The table below shows the initial PCD that was conveyed to flat buyers during the sales launch was around the first and second quarter of 2021, despite the DPD being between March and June 2022. While residents would not be compensated for any changes to the PCD, they can expect compensation if they do not receive possession of the unit by the DPD, as it is for this project. The amount of compensation that each resident is entitled to would depend on the selling price of the flat and the length of delay beyond the DPD.

Source: HDB

Once the DPD has passed, as in the case of Waterway Sunrise II, then flat buyers can only look at the latest Probable Completion Date (PCD) for guidance and tracking of the project’s completion. For these flat buyers, the PCD will then become the critical date to take note of.

Read Also: Why It Doesn’t Make Financial Sense To Give Up Your HDB BTO Flat Due To Construction Delays

#2 Temporary Occupation Period Date

During a project’s construction phase, flat buyers would be keen to keep track of the Temporary Occupation Period (TOP) date. When a new project receives TOP, it means that new flat owners will be able to occupy their unit even if the project’s development, such as the surrounding amenities or landscape work, is not completely finished. It is for this reason that the TOP date is viewed more significantly by homeowners than the legal completion date.

The TOP date could also coincide with the key collection date for some homeowners.

Read Also: Will Your HDB BTO Key Collection Date Be Delayed, And Can You Further Defer?

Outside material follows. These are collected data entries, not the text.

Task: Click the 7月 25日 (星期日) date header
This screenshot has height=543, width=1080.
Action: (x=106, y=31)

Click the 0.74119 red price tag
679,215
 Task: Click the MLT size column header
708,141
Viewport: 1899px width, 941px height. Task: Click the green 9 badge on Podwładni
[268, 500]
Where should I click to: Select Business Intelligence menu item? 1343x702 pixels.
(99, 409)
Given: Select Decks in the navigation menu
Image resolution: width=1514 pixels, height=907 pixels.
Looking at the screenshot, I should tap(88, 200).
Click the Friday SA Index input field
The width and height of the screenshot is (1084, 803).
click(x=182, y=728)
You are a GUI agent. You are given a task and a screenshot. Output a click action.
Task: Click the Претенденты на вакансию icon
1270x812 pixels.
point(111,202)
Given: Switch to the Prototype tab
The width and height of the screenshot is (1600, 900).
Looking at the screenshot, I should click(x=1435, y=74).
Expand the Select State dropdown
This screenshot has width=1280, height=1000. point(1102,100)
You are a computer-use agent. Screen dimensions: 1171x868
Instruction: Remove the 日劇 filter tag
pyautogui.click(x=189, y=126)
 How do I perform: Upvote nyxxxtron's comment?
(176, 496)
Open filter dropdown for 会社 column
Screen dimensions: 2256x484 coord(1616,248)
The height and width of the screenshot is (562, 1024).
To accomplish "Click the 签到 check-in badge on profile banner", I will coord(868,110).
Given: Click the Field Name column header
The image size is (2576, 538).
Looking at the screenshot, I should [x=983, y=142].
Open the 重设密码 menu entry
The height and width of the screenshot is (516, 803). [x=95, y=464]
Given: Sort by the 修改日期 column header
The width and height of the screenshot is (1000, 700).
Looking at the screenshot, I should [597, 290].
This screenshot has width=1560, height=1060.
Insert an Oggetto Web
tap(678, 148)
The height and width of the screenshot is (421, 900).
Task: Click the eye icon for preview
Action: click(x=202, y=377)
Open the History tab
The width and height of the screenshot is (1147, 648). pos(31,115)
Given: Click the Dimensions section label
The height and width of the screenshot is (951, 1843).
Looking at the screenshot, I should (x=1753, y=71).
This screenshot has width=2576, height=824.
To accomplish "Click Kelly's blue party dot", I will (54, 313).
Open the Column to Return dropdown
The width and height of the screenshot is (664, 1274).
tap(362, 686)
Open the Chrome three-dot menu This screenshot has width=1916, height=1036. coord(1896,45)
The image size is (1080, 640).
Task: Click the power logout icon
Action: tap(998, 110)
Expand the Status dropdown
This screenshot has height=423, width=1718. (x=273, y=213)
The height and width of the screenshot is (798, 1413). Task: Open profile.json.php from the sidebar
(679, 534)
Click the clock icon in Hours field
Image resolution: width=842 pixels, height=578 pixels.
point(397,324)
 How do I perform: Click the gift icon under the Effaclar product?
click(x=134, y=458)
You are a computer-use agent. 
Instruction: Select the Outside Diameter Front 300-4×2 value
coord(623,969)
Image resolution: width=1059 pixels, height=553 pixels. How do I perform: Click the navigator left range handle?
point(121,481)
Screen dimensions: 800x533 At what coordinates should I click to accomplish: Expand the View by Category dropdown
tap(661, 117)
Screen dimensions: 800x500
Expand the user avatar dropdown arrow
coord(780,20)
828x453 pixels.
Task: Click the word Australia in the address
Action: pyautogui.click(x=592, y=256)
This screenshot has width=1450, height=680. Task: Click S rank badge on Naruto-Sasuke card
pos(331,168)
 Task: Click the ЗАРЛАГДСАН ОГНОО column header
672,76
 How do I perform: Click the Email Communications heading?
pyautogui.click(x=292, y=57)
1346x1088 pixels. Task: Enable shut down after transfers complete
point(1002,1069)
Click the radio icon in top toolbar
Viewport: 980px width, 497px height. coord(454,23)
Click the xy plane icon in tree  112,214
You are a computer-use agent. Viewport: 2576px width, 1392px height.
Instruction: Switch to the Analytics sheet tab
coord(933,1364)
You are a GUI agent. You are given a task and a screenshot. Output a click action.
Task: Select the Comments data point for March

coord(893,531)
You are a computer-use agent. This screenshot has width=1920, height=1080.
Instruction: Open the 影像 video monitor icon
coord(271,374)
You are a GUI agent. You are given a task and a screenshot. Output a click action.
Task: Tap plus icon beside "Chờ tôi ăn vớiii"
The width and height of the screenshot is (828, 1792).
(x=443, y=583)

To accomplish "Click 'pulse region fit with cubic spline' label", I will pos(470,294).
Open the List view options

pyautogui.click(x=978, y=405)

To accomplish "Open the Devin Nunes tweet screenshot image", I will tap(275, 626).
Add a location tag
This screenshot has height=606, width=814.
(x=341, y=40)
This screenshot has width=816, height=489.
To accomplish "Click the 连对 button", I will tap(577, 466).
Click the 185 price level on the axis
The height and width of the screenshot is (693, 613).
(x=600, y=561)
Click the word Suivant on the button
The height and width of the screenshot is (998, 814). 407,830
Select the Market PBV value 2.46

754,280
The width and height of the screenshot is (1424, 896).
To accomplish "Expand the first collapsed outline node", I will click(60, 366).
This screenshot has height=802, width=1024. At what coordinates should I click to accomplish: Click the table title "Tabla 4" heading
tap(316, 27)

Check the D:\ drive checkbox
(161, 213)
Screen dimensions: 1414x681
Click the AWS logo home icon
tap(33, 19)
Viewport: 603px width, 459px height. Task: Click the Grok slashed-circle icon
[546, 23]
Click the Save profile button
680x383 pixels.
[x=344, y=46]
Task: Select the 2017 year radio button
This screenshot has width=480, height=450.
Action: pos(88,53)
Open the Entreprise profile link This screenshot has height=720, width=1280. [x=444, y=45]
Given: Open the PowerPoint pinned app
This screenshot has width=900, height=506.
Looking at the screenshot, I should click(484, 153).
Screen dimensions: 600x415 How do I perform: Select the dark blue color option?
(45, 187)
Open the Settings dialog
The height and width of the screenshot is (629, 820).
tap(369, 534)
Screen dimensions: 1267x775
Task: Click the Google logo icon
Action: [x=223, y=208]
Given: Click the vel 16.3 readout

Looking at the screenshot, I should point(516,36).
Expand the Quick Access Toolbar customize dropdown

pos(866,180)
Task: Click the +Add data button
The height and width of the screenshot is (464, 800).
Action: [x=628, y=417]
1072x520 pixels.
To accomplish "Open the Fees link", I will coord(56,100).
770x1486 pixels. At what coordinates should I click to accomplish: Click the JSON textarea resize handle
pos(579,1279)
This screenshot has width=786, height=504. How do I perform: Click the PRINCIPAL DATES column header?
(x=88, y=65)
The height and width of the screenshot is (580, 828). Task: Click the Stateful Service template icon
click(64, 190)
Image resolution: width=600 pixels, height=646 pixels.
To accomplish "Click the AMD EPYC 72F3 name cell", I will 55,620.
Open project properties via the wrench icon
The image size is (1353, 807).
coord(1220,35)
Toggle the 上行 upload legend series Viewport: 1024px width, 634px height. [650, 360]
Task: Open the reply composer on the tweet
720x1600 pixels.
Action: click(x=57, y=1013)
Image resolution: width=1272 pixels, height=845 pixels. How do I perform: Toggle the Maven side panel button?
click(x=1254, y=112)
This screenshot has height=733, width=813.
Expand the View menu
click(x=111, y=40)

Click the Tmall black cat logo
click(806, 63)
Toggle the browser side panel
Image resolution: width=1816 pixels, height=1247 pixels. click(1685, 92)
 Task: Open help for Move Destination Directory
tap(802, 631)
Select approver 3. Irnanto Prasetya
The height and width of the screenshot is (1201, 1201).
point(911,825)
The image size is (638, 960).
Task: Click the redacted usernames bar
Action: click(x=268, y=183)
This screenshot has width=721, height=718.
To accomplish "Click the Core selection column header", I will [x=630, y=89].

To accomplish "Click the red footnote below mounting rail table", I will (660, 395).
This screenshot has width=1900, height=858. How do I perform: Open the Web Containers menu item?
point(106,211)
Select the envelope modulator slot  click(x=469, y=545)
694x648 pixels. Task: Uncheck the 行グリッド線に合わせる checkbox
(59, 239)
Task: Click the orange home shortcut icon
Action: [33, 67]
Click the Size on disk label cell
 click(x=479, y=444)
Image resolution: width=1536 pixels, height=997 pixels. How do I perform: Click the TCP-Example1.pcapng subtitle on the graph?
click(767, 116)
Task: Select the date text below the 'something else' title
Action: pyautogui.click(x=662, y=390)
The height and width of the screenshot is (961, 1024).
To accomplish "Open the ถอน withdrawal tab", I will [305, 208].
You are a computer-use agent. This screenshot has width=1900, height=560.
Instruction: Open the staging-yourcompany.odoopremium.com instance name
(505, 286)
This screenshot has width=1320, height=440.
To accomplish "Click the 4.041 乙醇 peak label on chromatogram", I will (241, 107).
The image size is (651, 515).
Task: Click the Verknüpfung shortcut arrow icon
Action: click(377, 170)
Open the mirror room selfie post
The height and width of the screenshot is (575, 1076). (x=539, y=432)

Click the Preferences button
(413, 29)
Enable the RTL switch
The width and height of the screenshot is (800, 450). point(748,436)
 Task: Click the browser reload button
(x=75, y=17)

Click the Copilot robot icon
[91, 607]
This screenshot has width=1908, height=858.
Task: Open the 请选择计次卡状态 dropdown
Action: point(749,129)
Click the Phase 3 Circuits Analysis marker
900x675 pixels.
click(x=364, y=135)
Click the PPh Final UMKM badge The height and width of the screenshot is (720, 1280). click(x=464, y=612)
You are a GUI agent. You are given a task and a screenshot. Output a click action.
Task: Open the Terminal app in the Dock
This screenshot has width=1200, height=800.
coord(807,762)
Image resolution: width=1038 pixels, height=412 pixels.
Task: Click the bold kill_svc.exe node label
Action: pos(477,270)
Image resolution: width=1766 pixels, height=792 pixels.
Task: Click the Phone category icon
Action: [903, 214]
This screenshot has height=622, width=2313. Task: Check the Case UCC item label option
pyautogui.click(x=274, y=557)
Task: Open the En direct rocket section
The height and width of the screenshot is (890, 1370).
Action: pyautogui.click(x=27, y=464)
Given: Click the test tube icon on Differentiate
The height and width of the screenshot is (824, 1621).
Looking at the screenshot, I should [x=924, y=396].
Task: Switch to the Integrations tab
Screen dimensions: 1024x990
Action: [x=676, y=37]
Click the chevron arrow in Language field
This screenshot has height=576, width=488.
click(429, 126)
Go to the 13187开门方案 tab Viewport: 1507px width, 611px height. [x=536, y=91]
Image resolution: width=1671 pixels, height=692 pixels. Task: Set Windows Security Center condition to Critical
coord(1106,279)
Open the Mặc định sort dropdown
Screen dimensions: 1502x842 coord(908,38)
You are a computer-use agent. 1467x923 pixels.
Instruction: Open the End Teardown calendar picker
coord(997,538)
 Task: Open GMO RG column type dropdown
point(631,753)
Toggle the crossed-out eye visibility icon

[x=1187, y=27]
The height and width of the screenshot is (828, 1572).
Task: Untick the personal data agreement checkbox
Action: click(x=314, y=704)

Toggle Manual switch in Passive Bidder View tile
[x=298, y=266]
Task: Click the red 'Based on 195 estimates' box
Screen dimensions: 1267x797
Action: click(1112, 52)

#3 Lease Commencement Date

Another important date that homeowners should take note of is the lease commencement date. It can be simply thought of as the month and year from when the lease (i.e., 99-year lease, 999-year lease, or freehold) on the property starts. This is critical to take note of as it determines when the tenure of the property starts and, therefore, the age of the property.

For HDB flats, the 99-year lease commencement date starts from when the first occupiers take possession of the keys to their flat. This is unlike private property where the lease commencement date could start upon the developer’s ownership of the land. Therefore, a 99-year leasehold may have run down a few years before the owners take possession of the unit.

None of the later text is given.